WFUL

Fulton, Kentucky; United States;
- Frequency: 1270 kHz

Ownership
- Owner: River County Broadcasting, Inc.

History
- First air date: 1951
- Last air date: 2012
- Former call signs: WKZT (1988–2004)
- Call sign meaning: Fulton

Technical information
- Facility ID: 56555
- Class: D
- Power: 1,000 watts (day); 54 watts (night);
- Transmitter coordinates: 36°30′54″N 88°54′16″W﻿ / ﻿36.51500°N 88.90444°W

= WFUL =

Radio station in Fulton, Kentucky (1951–2012)

WFUL (1270 AM) was a radio station broadcasting a country music format. Formerly licensed to Fulton, Kentucky, United States, the station was owned by River County Broadcasting, Inc.

==History==
The station began broadcasting in the summer of 1951 under ownership by Ken-Tenn Broadcasting.

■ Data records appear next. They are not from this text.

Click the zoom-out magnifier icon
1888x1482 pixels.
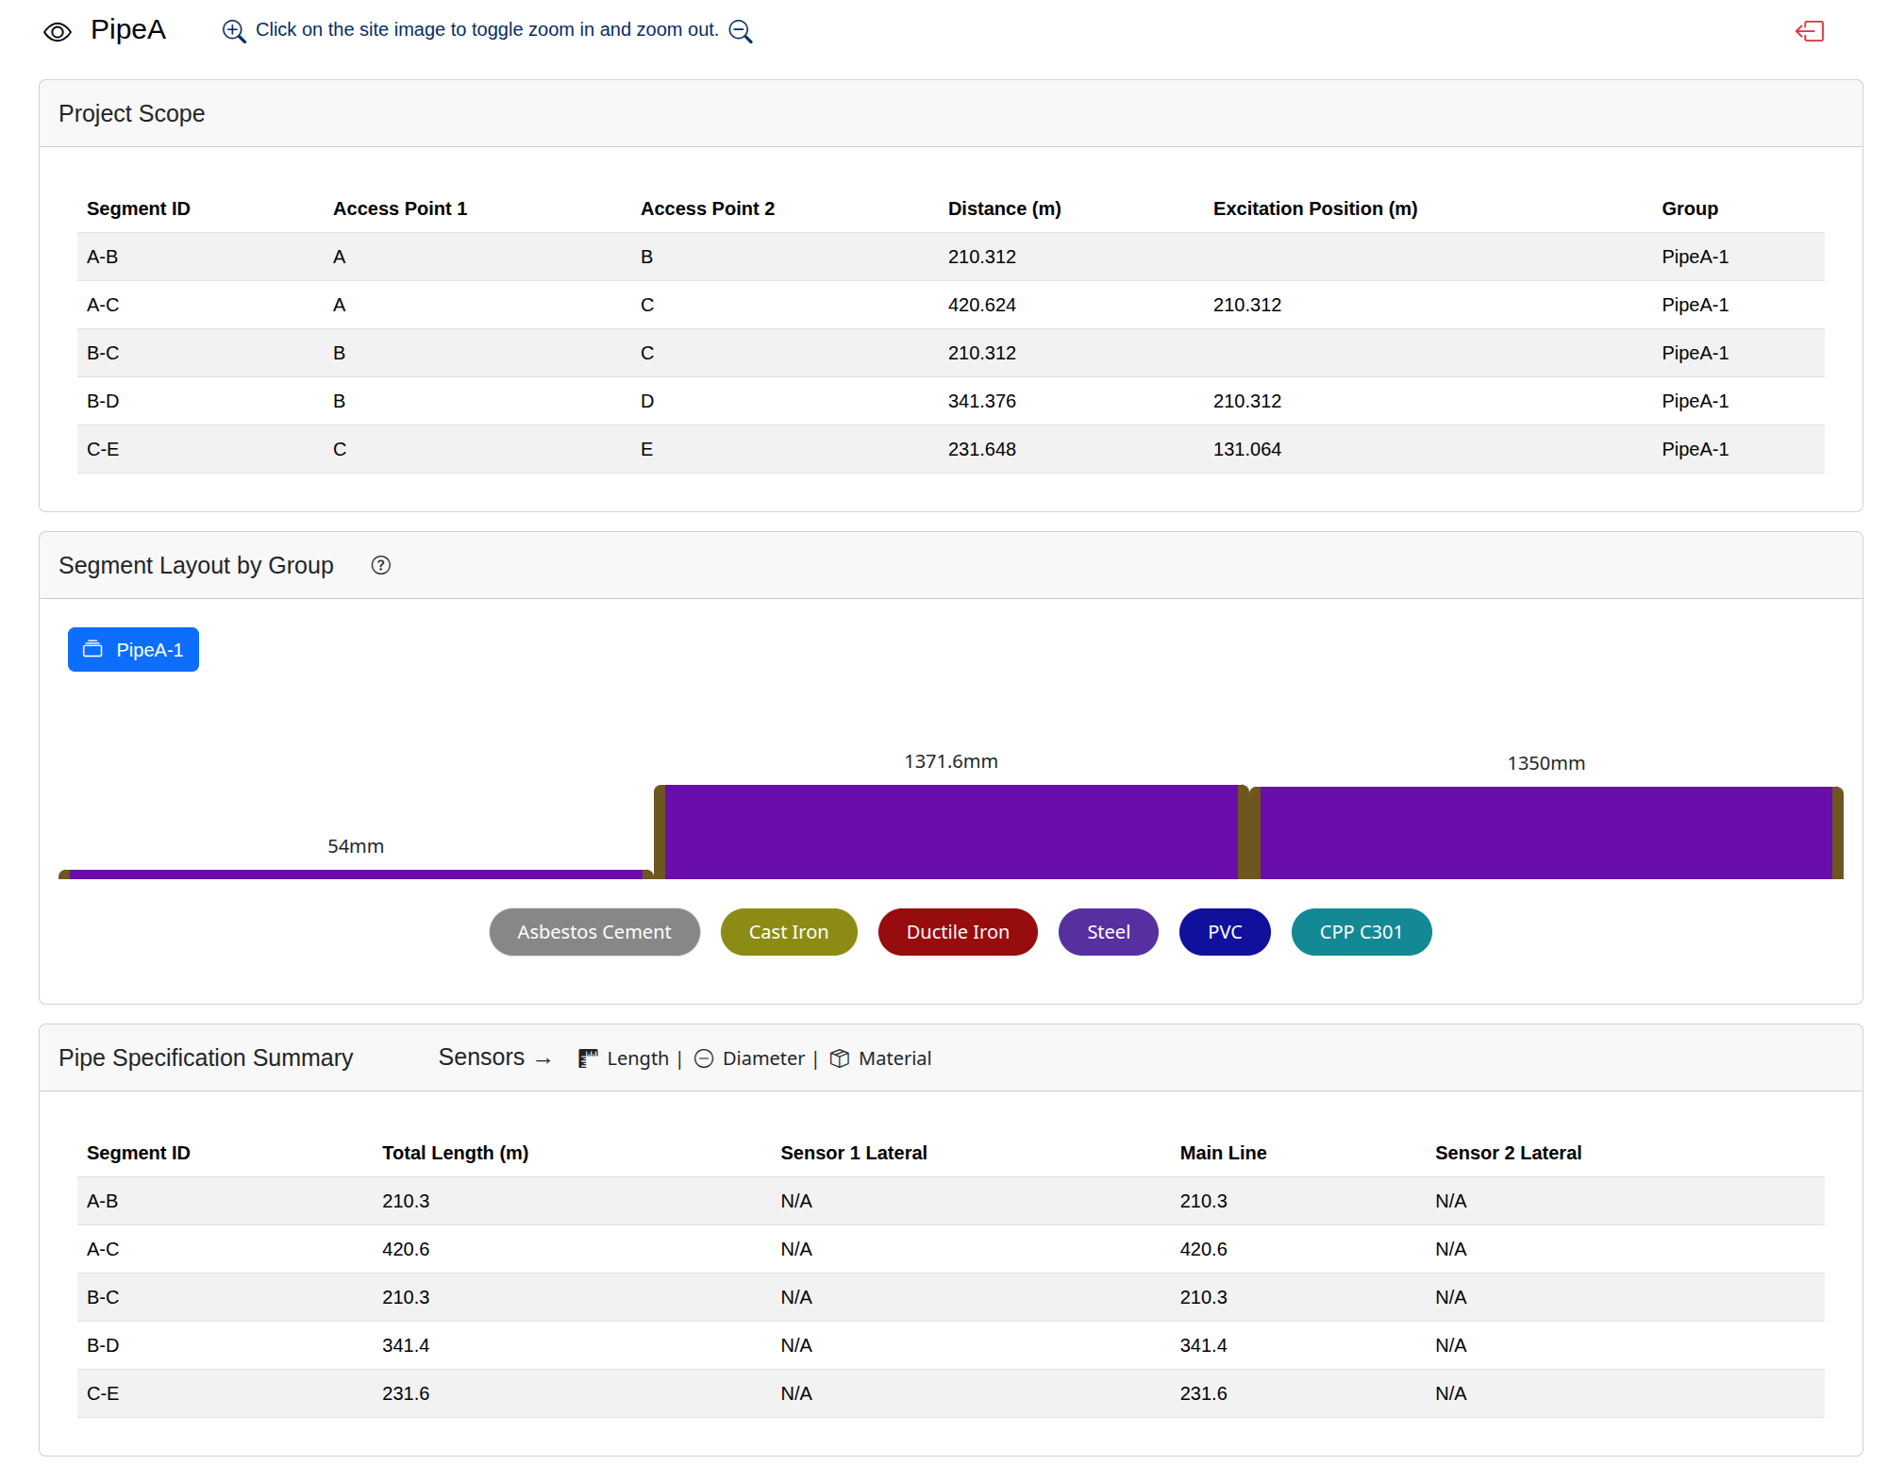741,31
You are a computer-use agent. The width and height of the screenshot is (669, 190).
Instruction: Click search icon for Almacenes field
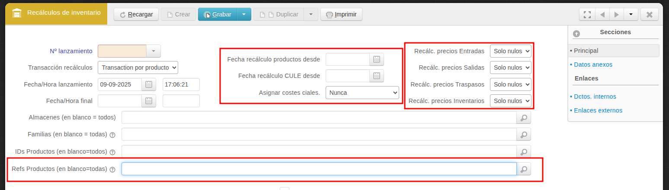click(x=523, y=118)
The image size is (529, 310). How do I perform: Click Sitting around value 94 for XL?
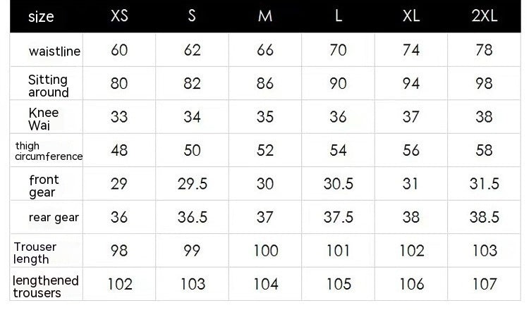[x=411, y=84]
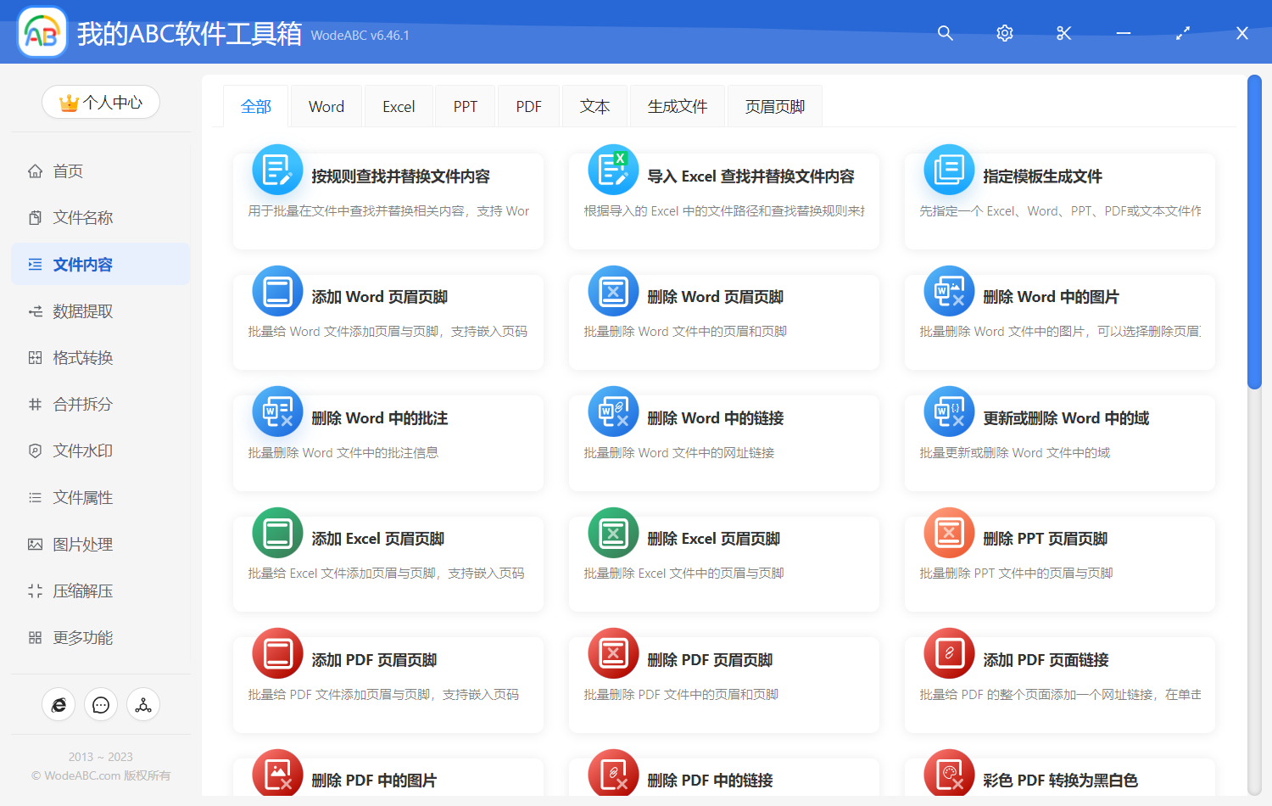1272x806 pixels.
Task: Open the 添加 Excel 页眉页脚 tool
Action: (388, 563)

The station's call sign was changed on March 17, 1988, to WKZT, in honor of former WNGO and WNBS engineer Kenneth Z. Turner, who bought the station in 1962, to celebrate his 50 years of employment at the station. Turner owned the station from 1962 until he sold the station to River County Broadcasting in 1990.

On July 5, 2004, the station changed its call sign back to WFUL.

On March 28, 2012, the station's license was cancelled and its callsign deleted from the Federal Communications Commission's database, per the licensee's request.